Running Python in batch mode
Questions
What are the UPPMAX and HPC2N clusters?
What is a batch job?
How to make a batch job?
Objectives
Short overview of the HPC systems
Short introduction to SLURM scheduler
Show structure of a batch script
Try example
Briefly about the cluster hardware and system at UPPMAX and HPC2N
What is a cluster?
Login nodes and calculations/compute nodes
A network of computers, each computer working as a node.
Each node contains several processor cores and RAM and a local disk called scratch.
The user logs in to login nodes via Internet through ssh or Thinlinc.
Here the file management and lighter data analysis can be performed.
The calculation nodes have to be used for intense computing.
Beginner’s guide to clusters: https://www.hpc2n.umu.se/documentation/guides/beginner-guide
Common features
Intel CPUs
Linux kernel
Bash shell
Technology |
Kebnekaise |
Rackham |
Snowy |
Bianca |
---|---|---|---|---|
Cores per calculation node |
28 (72 for largemem part + 8 nodes with 128) |
20 |
16 |
16 |
Memory per calculation node |
128-3072 GB |
128-1024 GB |
128-4096 GB |
128-512 GB |
GPU |
NVidia V100 + 3 NVidia A100, |
None |
Nvidia T4 |
2 NVIDIA A100 |
Running your programs and scripts on UPPMAX and HPC2N
Any longer, resource-intensive, or parallel jobs must be run through a batch script.
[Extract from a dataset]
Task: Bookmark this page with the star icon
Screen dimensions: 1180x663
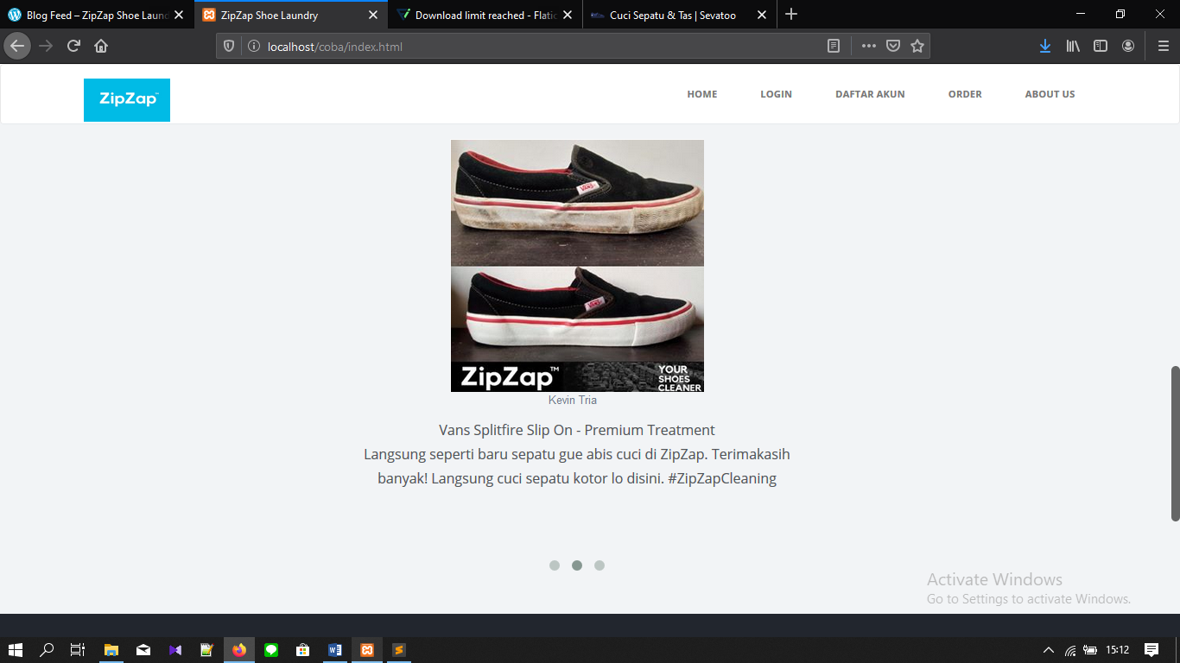Action: click(917, 46)
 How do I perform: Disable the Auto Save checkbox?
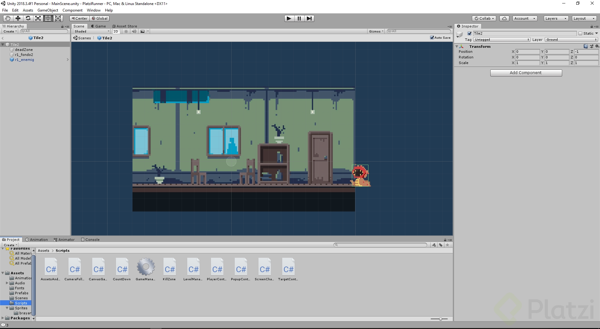(433, 37)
The batch system used at both UPPMAX and HPC2N is called SLURM.
SLURM is an Open Source job scheduler, which provides three key functions
Keeps track of available system resources
Enforces local system resource usage and job scheduling policies
Manages a job queue, distributing work across resources according to policies
In order to run a batch job, you need to create and submit a SLURM submit file (also called a batch submit file, a batch script, or a job script).
Guides and documentation at: http://www.hpc2n.umu.se/support and http://docs.uppmax.uu.se/cluster_guides/slurm/
Workflow
Write a batch script
Inside the batch script you need to load the modules you need (Python, Python packages, any prerequisites, … )
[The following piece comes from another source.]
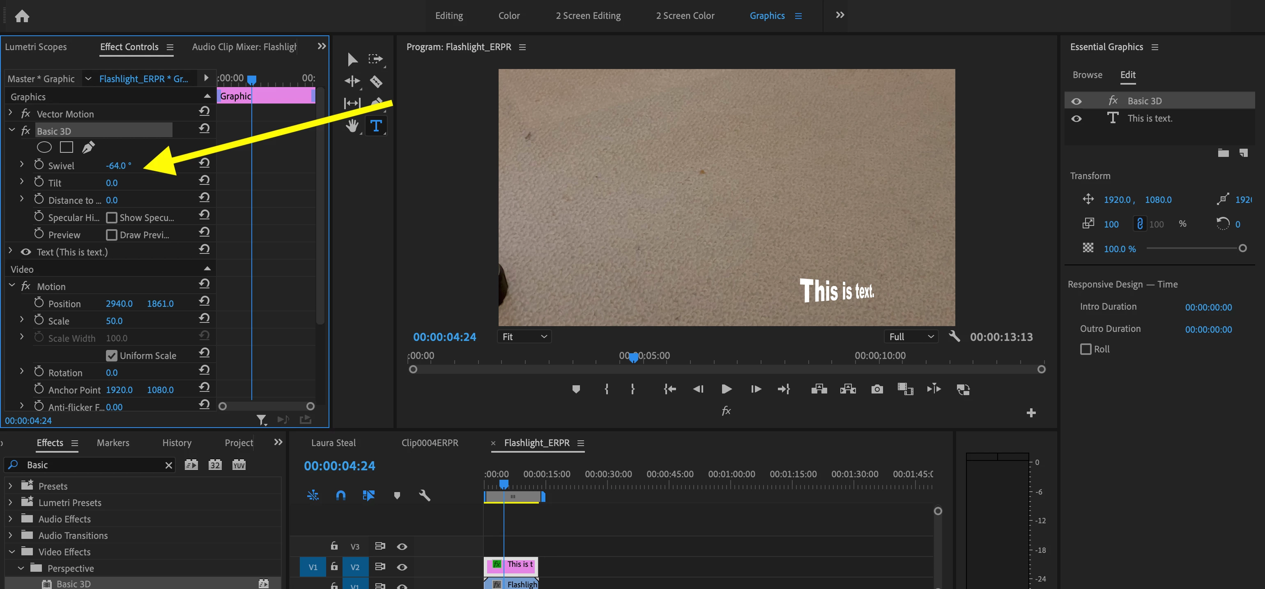Click the Basic effects search field
Viewport: 1265px width, 589px height.
(93, 465)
Possibly activate an isolated/virtual environment to access own-installed packages
Ask for resources depending on if it is a parallel job or a serial job, if you need GPUs or not, etc.
Give the command(s) to your Python script
Submit batch script with
sbatch <my-python-script.sh>
Common file extensions for batch scripts are .sh
or .batch
, but they are not necessary. You can choose any name that makes sense to you.
Useful commands to the batch system
Submit job:
sbatch <jobscript.sh>
Get list of your jobs:
squeue -u <username>
Check on a specific job:
scontrol show job <job-id>
Delete a specific job:
scancel <job-id>
Useful info about a job:
sacct -l -j <job-id> | less -S
Url to a page with info about the job (Kebnekaise only):
job-usage <job-id>
Example Python batch scripts
Serial code
Hint
Type along!
This first example shows how to run a short, serial script. The batch script (named run_mmmult.sh
) can be found in the directory /HPC-Python/Exercises/examples/<center>, where <center> is hpc2n or uppmax. The Python script is in /HPC-Python/Exercises/examples/programs and is named mmmult.py
.
The batch script is run with
sbatch run_mmmult.sh
.Try type
squeue -u <username>
to see if it is pending or running.When it has run, look at the output with
nano slurm-<jobid>.out
.
Short serial example script for Rackham. Loading Python 3.11.8. Numpy is preinstalled and does not need to be loaded.
#!/bin/bash -l
#SBATCH -A naiss2024-22-415 # Change to your own after the course
#SBATCH --time=00:10:00 # Asking for 10 minutes
#SBATCH -n 1 # Asking for 1 core
# Load any modules you need, here Python 3.11.8.
module load python/3.11.8
# Run your Python script
python mmmult.py
Short serial example for running on Kebnekaise. Loading SciPy-bundle/2023.07 and Python/3.11.3
#!/bin/bash
#SBATCH -A hpc2n2024-052 # Change to your own
#SBATCH --time=00:10:00 # Asking for 10 minutes
#SBATCH -n 1 # Asking for 1 core
# Load any modules you need, here for Python/3.11.3 and compatible SciPy-bundle
module load GCC/12.3.0 Python/3.11.3 SciPy-bundle/2023.07
# Run your Python script
python mmmult.py
Python example code
import timeit
import numpy as np
starttime = timeit.default_timer()
np.random.seed(1701)
A = np.random.randint(-1000, 1000, size=(8,4))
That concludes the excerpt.